**WRITTEN REQUEST**: Extract all of the entries below, reproducing every line character for character.

-- Start TASK INPUTS --

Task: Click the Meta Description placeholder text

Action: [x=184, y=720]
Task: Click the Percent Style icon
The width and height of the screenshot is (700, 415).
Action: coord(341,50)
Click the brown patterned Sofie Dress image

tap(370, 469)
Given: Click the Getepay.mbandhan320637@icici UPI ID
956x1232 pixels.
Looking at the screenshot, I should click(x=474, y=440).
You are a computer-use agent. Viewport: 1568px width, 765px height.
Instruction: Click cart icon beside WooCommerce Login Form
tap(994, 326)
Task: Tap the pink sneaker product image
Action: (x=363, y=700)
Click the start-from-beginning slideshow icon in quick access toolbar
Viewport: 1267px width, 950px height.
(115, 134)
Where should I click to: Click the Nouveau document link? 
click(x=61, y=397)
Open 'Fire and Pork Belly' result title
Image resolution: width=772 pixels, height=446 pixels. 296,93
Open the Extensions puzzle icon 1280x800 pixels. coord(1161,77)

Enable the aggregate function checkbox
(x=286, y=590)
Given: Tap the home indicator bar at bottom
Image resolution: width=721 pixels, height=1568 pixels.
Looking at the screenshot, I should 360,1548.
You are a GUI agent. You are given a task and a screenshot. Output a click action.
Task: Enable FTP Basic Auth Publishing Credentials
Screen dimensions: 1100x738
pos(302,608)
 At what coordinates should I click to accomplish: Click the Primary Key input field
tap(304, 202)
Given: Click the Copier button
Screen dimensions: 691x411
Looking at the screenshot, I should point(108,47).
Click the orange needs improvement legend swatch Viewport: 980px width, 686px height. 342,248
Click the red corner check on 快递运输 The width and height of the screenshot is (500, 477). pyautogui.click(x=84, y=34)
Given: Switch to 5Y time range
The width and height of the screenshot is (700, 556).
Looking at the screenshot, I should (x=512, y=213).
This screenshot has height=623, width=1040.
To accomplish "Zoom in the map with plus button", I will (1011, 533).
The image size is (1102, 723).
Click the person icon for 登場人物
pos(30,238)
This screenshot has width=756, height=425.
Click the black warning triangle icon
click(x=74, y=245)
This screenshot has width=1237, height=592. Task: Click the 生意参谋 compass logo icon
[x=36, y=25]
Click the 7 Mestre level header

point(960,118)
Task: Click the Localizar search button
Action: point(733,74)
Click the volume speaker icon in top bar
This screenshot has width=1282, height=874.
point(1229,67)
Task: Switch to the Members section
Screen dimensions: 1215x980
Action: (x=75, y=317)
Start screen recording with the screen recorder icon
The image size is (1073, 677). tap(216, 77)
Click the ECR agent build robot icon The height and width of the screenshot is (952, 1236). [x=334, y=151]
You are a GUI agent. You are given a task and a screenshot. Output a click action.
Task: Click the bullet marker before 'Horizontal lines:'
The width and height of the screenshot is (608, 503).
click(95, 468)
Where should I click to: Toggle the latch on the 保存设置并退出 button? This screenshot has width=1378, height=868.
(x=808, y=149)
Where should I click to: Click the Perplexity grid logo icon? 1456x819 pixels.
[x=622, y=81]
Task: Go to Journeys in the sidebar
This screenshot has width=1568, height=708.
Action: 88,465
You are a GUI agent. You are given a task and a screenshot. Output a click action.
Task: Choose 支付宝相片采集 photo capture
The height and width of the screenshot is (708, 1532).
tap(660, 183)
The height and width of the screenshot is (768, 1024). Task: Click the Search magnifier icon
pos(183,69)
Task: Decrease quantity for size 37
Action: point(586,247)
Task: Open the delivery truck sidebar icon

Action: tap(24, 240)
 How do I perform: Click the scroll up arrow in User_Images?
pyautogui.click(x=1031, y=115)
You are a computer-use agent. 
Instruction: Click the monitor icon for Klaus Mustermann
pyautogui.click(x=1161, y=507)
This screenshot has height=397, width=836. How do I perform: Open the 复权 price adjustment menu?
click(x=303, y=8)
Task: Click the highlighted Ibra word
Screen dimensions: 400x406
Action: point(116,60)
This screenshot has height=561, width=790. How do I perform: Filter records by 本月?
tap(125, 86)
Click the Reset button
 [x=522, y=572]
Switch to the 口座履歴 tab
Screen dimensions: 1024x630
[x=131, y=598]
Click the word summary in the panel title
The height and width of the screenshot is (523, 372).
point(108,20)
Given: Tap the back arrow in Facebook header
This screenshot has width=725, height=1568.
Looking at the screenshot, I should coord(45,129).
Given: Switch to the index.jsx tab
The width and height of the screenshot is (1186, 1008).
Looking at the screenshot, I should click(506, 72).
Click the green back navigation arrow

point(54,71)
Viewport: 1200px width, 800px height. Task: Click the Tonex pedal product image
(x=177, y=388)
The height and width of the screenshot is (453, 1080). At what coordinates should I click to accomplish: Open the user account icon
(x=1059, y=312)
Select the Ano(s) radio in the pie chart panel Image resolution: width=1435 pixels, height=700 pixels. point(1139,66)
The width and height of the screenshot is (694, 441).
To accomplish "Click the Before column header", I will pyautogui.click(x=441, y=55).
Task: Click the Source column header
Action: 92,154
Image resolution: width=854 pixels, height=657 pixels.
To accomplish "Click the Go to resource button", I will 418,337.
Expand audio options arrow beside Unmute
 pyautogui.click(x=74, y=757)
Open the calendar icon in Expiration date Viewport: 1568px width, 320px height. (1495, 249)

-- End TASK INPUTS --

**WORKED SOLUTION**:
Task: Click the Meta Description placeholder text

Action: [x=184, y=720]
Task: Click the Percent Style icon
The width and height of the screenshot is (700, 415).
Action: coord(341,50)
Click the brown patterned Sofie Dress image

tap(370, 469)
Given: Click the Getepay.mbandhan320637@icici UPI ID
956x1232 pixels.
Looking at the screenshot, I should click(x=474, y=440).
You are a computer-use agent. Viewport: 1568px width, 765px height.
Instruction: Click cart icon beside WooCommerce Login Form
tap(994, 326)
Task: Tap the pink sneaker product image
Action: (x=363, y=700)
Click the start-from-beginning slideshow icon in quick access toolbar
Viewport: 1267px width, 950px height.
(115, 134)
Where should I click to: Click the Nouveau document link? 
click(x=61, y=397)
Open 'Fire and Pork Belly' result title
Image resolution: width=772 pixels, height=446 pixels. 296,93
Open the Extensions puzzle icon 1280x800 pixels. coord(1161,77)

Enable the aggregate function checkbox
(x=286, y=590)
Given: Tap the home indicator bar at bottom
Image resolution: width=721 pixels, height=1568 pixels.
Looking at the screenshot, I should 360,1548.
You are a GUI agent. You are given a task and a screenshot. Output a click action.
Task: Enable FTP Basic Auth Publishing Credentials
Screen dimensions: 1100x738
pos(302,608)
 At what coordinates should I click to accomplish: Click the Primary Key input field
tap(304, 202)
Given: Click the Copier button
Screen dimensions: 691x411
Looking at the screenshot, I should point(108,47).
Click the orange needs improvement legend swatch Viewport: 980px width, 686px height. 342,248
Click the red corner check on 快递运输 The width and height of the screenshot is (500, 477). pyautogui.click(x=84, y=34)
Given: Switch to 5Y time range
The width and height of the screenshot is (700, 556).
Looking at the screenshot, I should (x=512, y=213).
This screenshot has height=623, width=1040.
To accomplish "Zoom in the map with plus button", I will (1011, 533).
The image size is (1102, 723).
Click the person icon for 登場人物
pos(30,238)
This screenshot has width=756, height=425.
Click the black warning triangle icon
click(x=74, y=245)
This screenshot has width=1237, height=592. Task: Click the 生意参谋 compass logo icon
[x=36, y=25]
Click the 7 Mestre level header

point(960,118)
Task: Click the Localizar search button
Action: point(733,74)
Click the volume speaker icon in top bar
This screenshot has width=1282, height=874.
point(1229,67)
Task: Switch to the Members section
Screen dimensions: 1215x980
Action: (x=75, y=317)
Start screen recording with the screen recorder icon
The image size is (1073, 677). tap(216, 77)
Click the ECR agent build robot icon The height and width of the screenshot is (952, 1236). [x=334, y=151]
You are a GUI agent. You are given a task and a screenshot. Output a click action.
Task: Click the bullet marker before 'Horizontal lines:'
The width and height of the screenshot is (608, 503).
click(95, 468)
Where should I click to: Toggle the latch on the 保存设置并退出 button? This screenshot has width=1378, height=868.
(x=808, y=149)
Where should I click to: Click the Perplexity grid logo icon? 1456x819 pixels.
[x=622, y=81]
Task: Go to Journeys in the sidebar
This screenshot has width=1568, height=708.
Action: 88,465
You are a GUI agent. You are given a task and a screenshot. Output a click action.
Task: Choose 支付宝相片采集 photo capture
The height and width of the screenshot is (708, 1532).
tap(660, 183)
The height and width of the screenshot is (768, 1024). Task: Click the Search magnifier icon
pos(183,69)
Task: Decrease quantity for size 37
Action: point(586,247)
Task: Open the delivery truck sidebar icon

Action: tap(24, 240)
 How do I perform: Click the scroll up arrow in User_Images?
pyautogui.click(x=1031, y=115)
You are a computer-use agent. 
Instruction: Click the monitor icon for Klaus Mustermann
pyautogui.click(x=1161, y=507)
This screenshot has height=397, width=836. How do I perform: Open the 复权 price adjustment menu?
click(x=303, y=8)
Task: Click the highlighted Ibra word
Screen dimensions: 400x406
Action: point(116,60)
This screenshot has height=561, width=790. How do I perform: Filter records by 本月?
tap(125, 86)
Click the Reset button
 [x=522, y=572]
Switch to the 口座履歴 tab
Screen dimensions: 1024x630
[x=131, y=598]
Click the word summary in the panel title
The height and width of the screenshot is (523, 372).
point(108,20)
Given: Tap the back arrow in Facebook header
This screenshot has width=725, height=1568.
Looking at the screenshot, I should coord(45,129).
Given: Switch to the index.jsx tab
The width and height of the screenshot is (1186, 1008).
Looking at the screenshot, I should click(506, 72).
Click the green back navigation arrow

point(54,71)
Viewport: 1200px width, 800px height. Task: Click the Tonex pedal product image
(x=177, y=388)
The height and width of the screenshot is (453, 1080). At what coordinates should I click to accomplish: Open the user account icon
(x=1059, y=312)
Select the Ano(s) radio in the pie chart panel Image resolution: width=1435 pixels, height=700 pixels. point(1139,66)
The width and height of the screenshot is (694, 441).
To accomplish "Click the Before column header", I will pyautogui.click(x=441, y=55).
Task: Click the Source column header
Action: 92,154
Image resolution: width=854 pixels, height=657 pixels.
To accomplish "Click the Go to resource button", I will 418,337.
Expand audio options arrow beside Unmute
 pyautogui.click(x=74, y=757)
Open the calendar icon in Expiration date Viewport: 1568px width, 320px height. (1495, 249)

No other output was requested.